8.3.2.3 JavaServer Pages API Technology
JavaServer Pages is Java technology that helps software developers serve dynamically generated web pages based on HTML, XML or other document types. Released in 1999 as Sun’s answer to ASP and PHP, JSP was designed to address the perception that the Java programming environment didn’t provide developers with enough support for the Web.
Architecturally, JSP may be considered a high-level abstraction of Java Servlets. JSP pages are loaded in the server and operated from a structured special installed Java server packet called a Java EE Web Application, often packaged as a .war or .ear file archive.

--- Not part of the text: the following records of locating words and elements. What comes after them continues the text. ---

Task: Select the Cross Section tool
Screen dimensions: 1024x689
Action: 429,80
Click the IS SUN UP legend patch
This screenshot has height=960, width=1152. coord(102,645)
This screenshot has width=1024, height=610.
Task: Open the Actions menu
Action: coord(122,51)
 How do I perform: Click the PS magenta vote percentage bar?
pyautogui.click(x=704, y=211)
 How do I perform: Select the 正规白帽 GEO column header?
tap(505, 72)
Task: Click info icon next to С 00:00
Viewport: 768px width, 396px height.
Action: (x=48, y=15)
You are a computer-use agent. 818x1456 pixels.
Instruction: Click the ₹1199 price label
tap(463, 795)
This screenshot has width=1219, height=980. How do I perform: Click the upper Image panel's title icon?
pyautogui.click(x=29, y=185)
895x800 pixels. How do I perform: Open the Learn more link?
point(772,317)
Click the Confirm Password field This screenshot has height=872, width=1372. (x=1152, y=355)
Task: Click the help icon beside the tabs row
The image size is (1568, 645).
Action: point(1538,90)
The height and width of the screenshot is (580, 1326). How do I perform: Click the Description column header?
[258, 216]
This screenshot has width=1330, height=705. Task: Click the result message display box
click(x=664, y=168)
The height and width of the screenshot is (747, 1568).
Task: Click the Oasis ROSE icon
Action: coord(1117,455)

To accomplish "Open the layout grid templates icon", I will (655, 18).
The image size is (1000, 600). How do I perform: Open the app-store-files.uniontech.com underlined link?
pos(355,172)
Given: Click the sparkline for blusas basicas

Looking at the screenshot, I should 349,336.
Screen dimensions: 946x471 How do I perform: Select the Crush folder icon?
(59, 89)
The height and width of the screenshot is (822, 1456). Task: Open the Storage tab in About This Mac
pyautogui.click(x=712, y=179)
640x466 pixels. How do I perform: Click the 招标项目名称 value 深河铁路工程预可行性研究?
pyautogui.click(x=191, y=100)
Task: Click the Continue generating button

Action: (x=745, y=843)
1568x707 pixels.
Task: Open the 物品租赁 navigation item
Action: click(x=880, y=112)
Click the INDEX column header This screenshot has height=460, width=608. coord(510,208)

JSP allows Java code and certain pre-defined actions to be interleaved with static Web markup content, with the resulting page being compiled and executed on the server to deliver an HTML or XML document. The compiled pages and any dependent Java libraries use Java byte-code rather than a native software format and must therefore be executed within a Java Virtual Machine (JVM) that integrates with the host operating system to provide an abstract platform-neutral environment.
JSP syntax is a fluid mix of two basic content forms: scriptlet elements and markup. Markup is typically standard HTML or XML, while scriptlet elements are delimited blocks of Java code which may be intermixed with the markup. When the page is requested, the Java code is executed and its output is added, in situ, with the surrounding markup to create the final page. Because Java is a compiled language, not a scripting language, JSP pages must be compiled to Java byte-code classes before they can be executed, but such compilation is needed only when a change to the source JSP file has occurred.
Java code is not required to be complete (self contained) within its scriptlet element block but
can straddle markup content provided the page as a whole is syntactically correct (for example, any Java if/for/while blocks opened in one scriptlet element must be correctly closed in a later ele-ment for the page to successfully compile). This system of split inline code sections is called step over scripting because it can wrap around the static markup by stepping over it. Markup which falls inside a split block of code is subject to that code, so markup inside an if block will only appear in the output when the if condition evaluates to true; likewise, markup inside a loop construct may appear multiple times in the output depending upon how many times the loop body runs.
The JSP syntax adds additional XML-like tags, called JSP actions, to invoke built-in functional-ity. Additionally, the technology allows for the creation of JSP tag libraries that act as extensions to the standard HTML or XML tags. JVM-operated tag libraries provide a platform-independent way of extending the capabilities of a Web server. Note that not all commercial Java servers are Java EE specification compliant.
JavaServer Pages (JSP) technology lets you put snippets of Servlet code directly into a text-based document. A JSP page is a text-based document that contains two types of text: static data (which can be expressed in any text-based format such as HTML, WML and XML) and JSP elements, which determine how the page constructs dynamic content.
The JavaServer Pages Standard Tag Library (JSTL) encapsulates core functionality common to many JSP applications. Instead of mixing tags from numerous vendors in your JSP applications, you employ a single, standard set of tags. This standardization allows you to deploy your applications on any JSP container that supports JSTL and makes it more likely that the implementation of the tags is optimized.
JSTL has an iterator and conditional tags for handling flow control, tags for manipulating XML documents, internationalization tags, tags for accessing databases using SQL and commonly used functions.
JSP pages are compiled into Servlets by a JSP compiler. The compiler either generates a Servlet in Java code that is then compiled by the Java compiler, or it may compile the Servlet to byte code which is directly execuTable. JSPs can also be interpreted on the fly, reducing the time taken to reload changes.
JSP simply puts Java inside HTML pages using JSP tags. You can take any existing HTML page and change its extension to .jsp instead of .html.
Regardless of whether the JSP compiler generates Java source code for a Servlet or emits the byte code directly, it is helpful to understand how the JSP compiler transforms the page into a Java Servlet. For example, consider the input JSP page shown in Figure 8.38. This JSP page can be com-piled to create its resulting generated Java Servlet. The JSP tags <% . . . %> or <jsp . . . /> enclose Java expressions, which are evaluated at runtime by JVM.

FIGURE 8.38 An example of JSP pages.
Refer to Figure 8.38. In step A, two JSP code lines declare a JSP page and an import component. Then, in step B, two Java integer variables are created; one is an instance variable, and the other is a Stack-based variable.